=== Provided information ===
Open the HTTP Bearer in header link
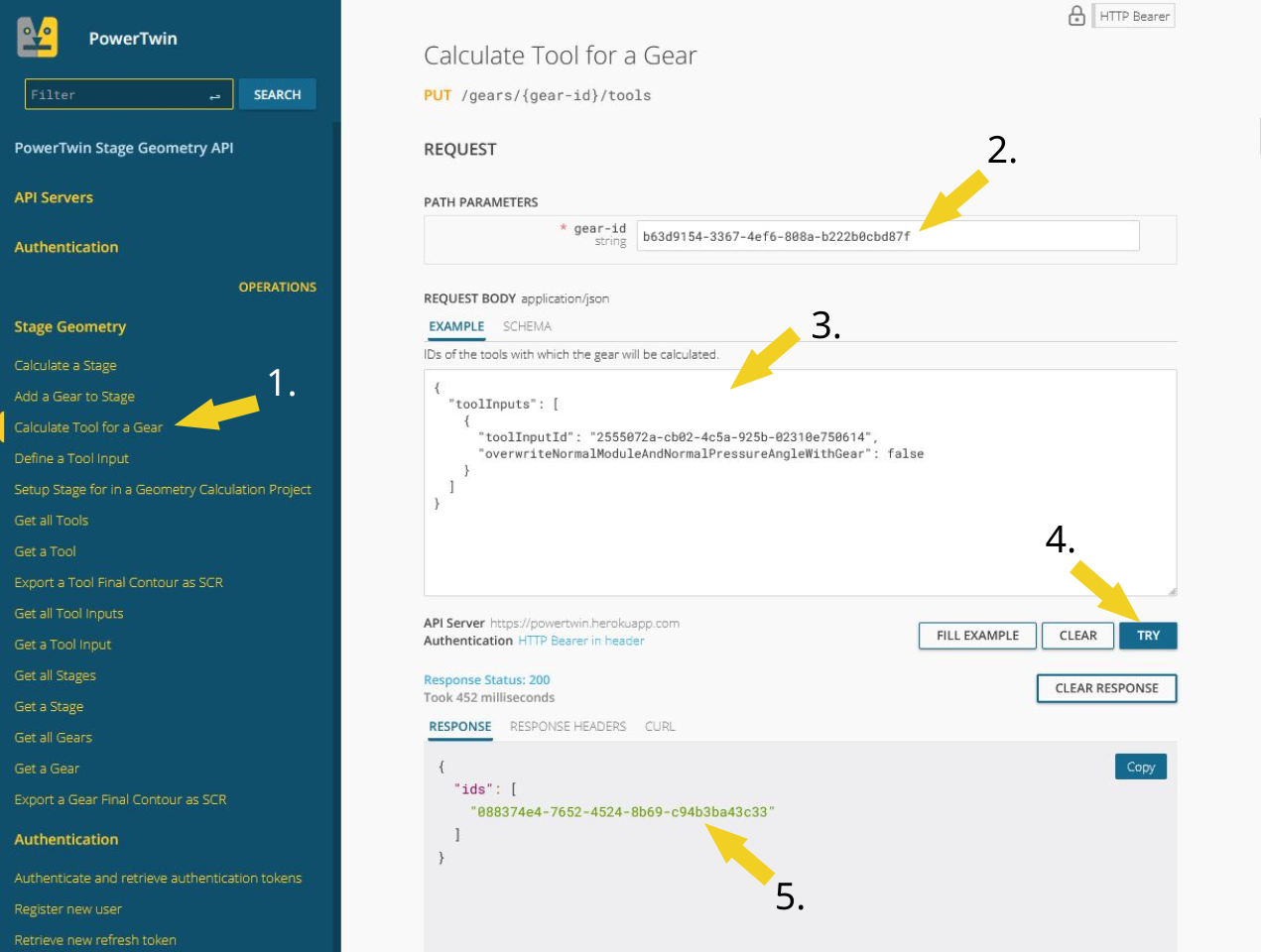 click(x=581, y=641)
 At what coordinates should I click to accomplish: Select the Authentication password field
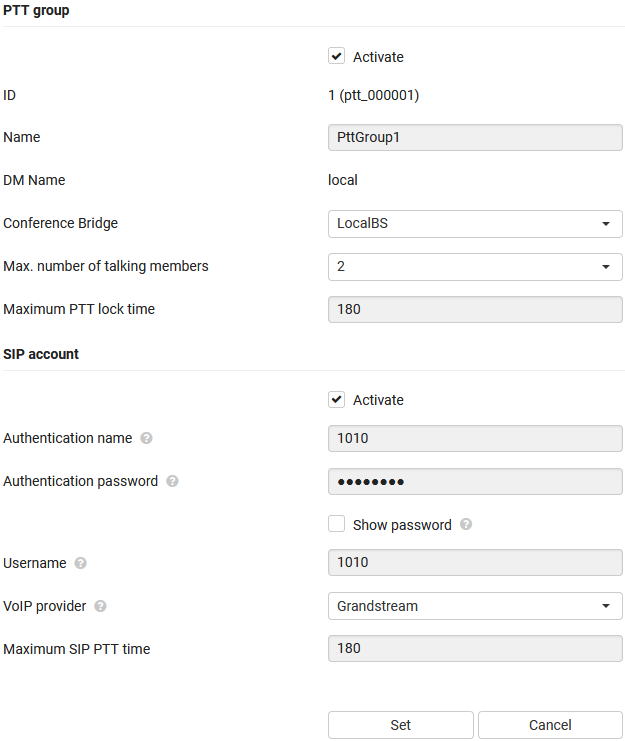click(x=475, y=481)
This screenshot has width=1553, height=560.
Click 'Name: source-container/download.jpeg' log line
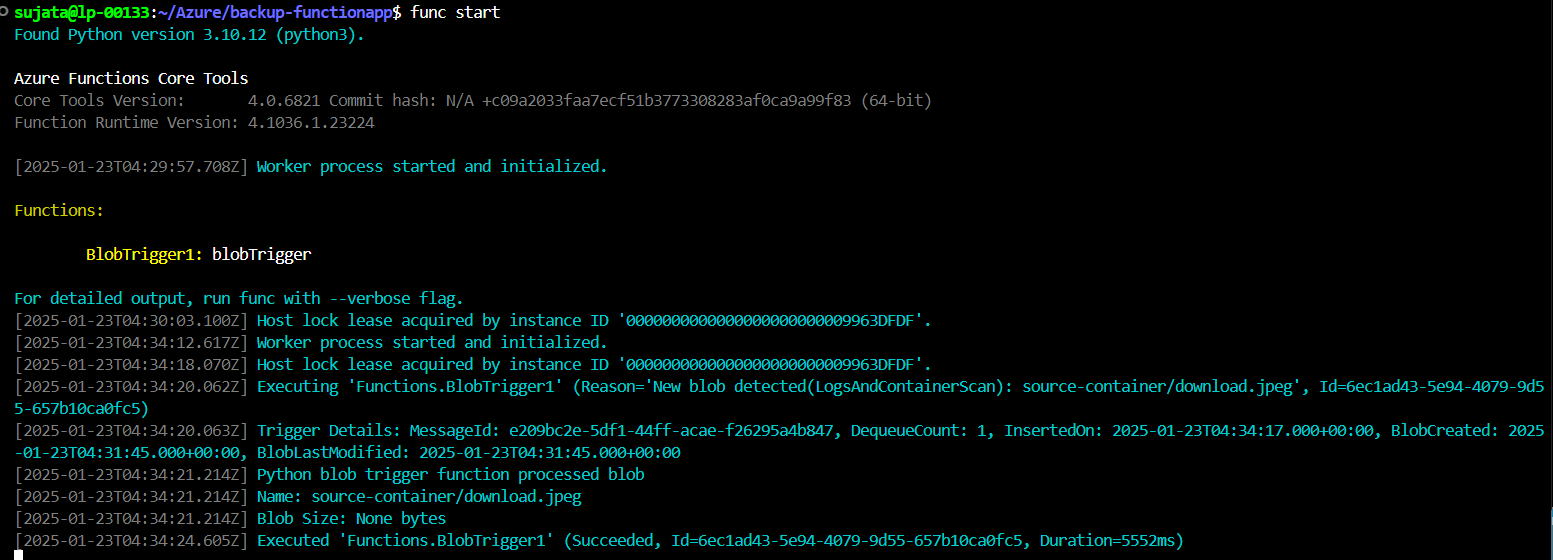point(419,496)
===
#### [Activity]
Only the lines from the one containing "Click 'Name: source-container/download.jpeg'" through the final line of the listing should be reproduced, exactly and with no pictures.

#### [Answer for the task]
Click 'Name: source-container/download.jpeg' log line
point(419,496)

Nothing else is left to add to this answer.